Multiprocessing

Nice equations

Computing speedup

S(n, p) = t_serial(n) / t_parallel(n, p)
...

S(n,p) = (t_serial(n) + t_operations_that_can_be_parallelized)) / (t_serial(n) + t_operations_that_can_be_parallelized(n) / p + communication(n, p))

Computing efficency

E(n,p) = t_serial(n) / (p * t_parallel(n, p)
E(n,p) = S(n,p) / p

linear speedup: 0 <= E(n,p) <= 1 above-linear-speedup: E(n,p) > 1

Computation price

P(n,p) = p * t_parallel(n) = (p * t_serial(n)) / S(n,p) = t_serial(n) / E(n,p)

Amdhals law

S(n,p) <= 1 / (f  + (1-f)/p)

f-> the code that cannot be parallelized

Pthreads

Address space

[code       ]
[init data  ]
[uninit data]
[heap       ]
[    |      ]
[    .      ]
[   free    ]
[    .      ]
[    |      ]
[stack  (T1)]
[stack  (T2)]
    ...
[stack  (Tn)]
[args + env ]

Every thread has its own stack, stack pointer (SP), and program counter(PC)

Example

Creates N structs, each thread processes it and returns it. No locks or anything fancy like that, just an example how somebody would start with pthreads in c.

#include <stdio.h>
#include <pthread.h>
#include <stdlib.h>

typedef struct {
    int x;
    int y;
} thread_data;

void *thread_func(void *arg) {
    thread_data *data = (thread_data *)arg; // cast arguments to correct type

    printf("thread id = %lu\n", pthread_self()); // Get unique thread id, type: pthread_t

    // Perform complex operations here
    printf("x = %d, y = %d\n", data->x, data->y);
    data->x += 10;
    data->y += 10;
    //

    //return NULL; // if you do not need to return anything
    pthread_exit((void *)data);
}

int main(int argc, char *argv[]) {

    if (argc != 2) {
        printf("Usage: %s <nthreads>", argv[0]);
        exit(1);
    }

    int nthreads = atoi(argv[1]);
    pthread_t threads[nthreads];
    thread_data data[nthreads];
    thread_data *ret_data[nthreads];

    for (int i = 0; i < nthreads; i++) {
        data[i].x = i;
        data[i].y = i + 1;
        pthread_create(&threads[i], NULL, thread_func, (void *)&data[i]); // Creaate thread with arguments
    } // If main thread is killed, then all the
      // threads are also killed

    for (int i = 0; i < nthreads; i++) {
        pthread_join(threads[i], (void **)&ret_data[i]); // Wait for every thread to finish
        printf("x = %d, y = %d\n", ret_data[i]->x, ret_data[i]->y);
    }

    return 0;
}

Few properties:

Memory is shared between the threads (basically heap is shared)
Global variables are seen by every thread
Communication between threads is therefore through global variables, or pointers to same structures

Synchronization of access to same variables

We want to limit acces to some variable, that all the threads are accessing, so that only single one will be addressed ( avoiding race condition )
We solve this problem by using p_thread_mutexes or in other words locks and introduce a "critical section"
So one threads reveserves execution of that part of the code for itself, and prevents other threads from accessing that part of the code
When lock is released then the next thread can continue with execution of that part of the code
locks are created using atomic asm instructions (eg. test-and-set, fetch-and-add, compare-and-swap), that way a thread can lock part of a code using single instruction, preventing other threads from interrupting this behaivour.

Deadlock

        T1                                  T2
pthread_mutex_lock_(&m1)            pthread_mutex_lock_(&m2)
pthread_mutex_lock_(&m2)            pthread_mutex_lock_(&m1)
...

pthread_mutex_unlock(&m2)           pthread_mutex_unlock(&m1)
pthread_mutex_unlock(&m1)           pthread_mutex_unlock(&m2)

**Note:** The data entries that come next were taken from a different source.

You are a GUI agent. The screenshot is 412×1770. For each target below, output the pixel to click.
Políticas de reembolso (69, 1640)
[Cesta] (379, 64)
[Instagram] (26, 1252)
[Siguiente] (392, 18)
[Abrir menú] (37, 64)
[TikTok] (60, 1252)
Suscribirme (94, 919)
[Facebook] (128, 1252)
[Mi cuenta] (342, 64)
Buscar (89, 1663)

T1 locks m1, Before it locks m2, thread T2 locks m2, T2 is now waiting for m1 to be unclocked, but the T1 wound release it until m2 is not free --> DEADLOCK.

Semaphore

A counting semaphore is a generalization of a binary semaphore that can have a maximum value greater than 1. It is used to control access to a common resource that can be shared by multiple threads. When a thread wants to use the resource, it decrements the value of the semaphore. If the semaphore's value is greater than 0, the thread can proceed. If the semaphore's value is 0, the thread is blocked until the semaphore is incremented by another thread. When the thread is finished using the resource, it increments the semaphore's value to allow other threads to use the resource.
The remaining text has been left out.